Google Analytics: A free Google product that provides website analytics. Standard reporting includes analysis of: audience; advertising; traffic sources; content; and conversions. Data can be analysed via the Google Analytics web interface or downloaded/emailed to users. Analytics also has a Data API allowing which can be used by 3rd party web services or in desktop applications. Website visitors are tracked in Google Analytics using a combination of cookies (rather than server logs) and most recently social activity. Google market share is reported to be around 50% but in a recent survey of 134 Universities UK websites 88% (n.118) were using Google Analytics.
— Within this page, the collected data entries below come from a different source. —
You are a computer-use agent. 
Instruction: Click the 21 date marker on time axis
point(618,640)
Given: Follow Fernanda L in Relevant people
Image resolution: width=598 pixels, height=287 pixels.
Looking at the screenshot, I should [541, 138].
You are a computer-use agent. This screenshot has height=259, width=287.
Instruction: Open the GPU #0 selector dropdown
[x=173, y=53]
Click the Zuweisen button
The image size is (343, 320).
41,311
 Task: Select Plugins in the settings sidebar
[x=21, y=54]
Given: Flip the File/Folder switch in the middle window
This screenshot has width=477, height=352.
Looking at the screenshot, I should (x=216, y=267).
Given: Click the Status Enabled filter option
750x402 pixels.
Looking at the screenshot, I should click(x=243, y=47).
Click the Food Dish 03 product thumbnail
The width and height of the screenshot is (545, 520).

Enrollment Rx (text from CETIS briefing): Is a relatively small company in the US that offers a Customer Relationship Management solution as Software as a Service. The service allows institutions to track prospective students through the application and enrollment process. The system is not free, but the combination of web delivery on the user end, and Platform as a Service at the backend, are intended to keep prices competitive.
Salesforce for Higher Education: Higher education institutions are using the platform for its instant scalability, ease of configuration, and support for multiple functional roles. Imagine a unified view of every interaction prospects, students, alumni, donors and affiliates have with your department or institution. Combine this with all of the tools you need to drive growth and success – campaign management, real-time analytics, web portals, and the ability to build custom applications without having to code – and you’re well on your way to getting your school to work smarter.
Karmasphere Analytics for Amazon EMR: Karmasphere provides a graphical, high productivity solution for working with large structured and unstructured data sets on Amazon Elastic MapReduce. By combining the scalability and flexibility of Amazon Elastic MapReduce with the ease-of-use and graphical interface of Karmasphere desktop tools, you can quickly and cost-effectively build powerful Apache Hadoop-based applications to generate insights from your data. Launch new or access existing Amazon Elastic MapReduce job flows directly from the Karmasphere Analyst or Karmasphere Studio desktop tools, all with hourly pricing and no upfront fees or long-term commitments.
Kaggle: Kaggle is an innovative solution for statistical/analytics outsourcing. We are the leading platform for predictive modeling competitions. Companies, governments and researchers present datasets and problems – the world’s best data scientists then compete to produce the best solutions. At the end of a competition, the competition host pays prize money in exchange for the intellectual property behind the winning model.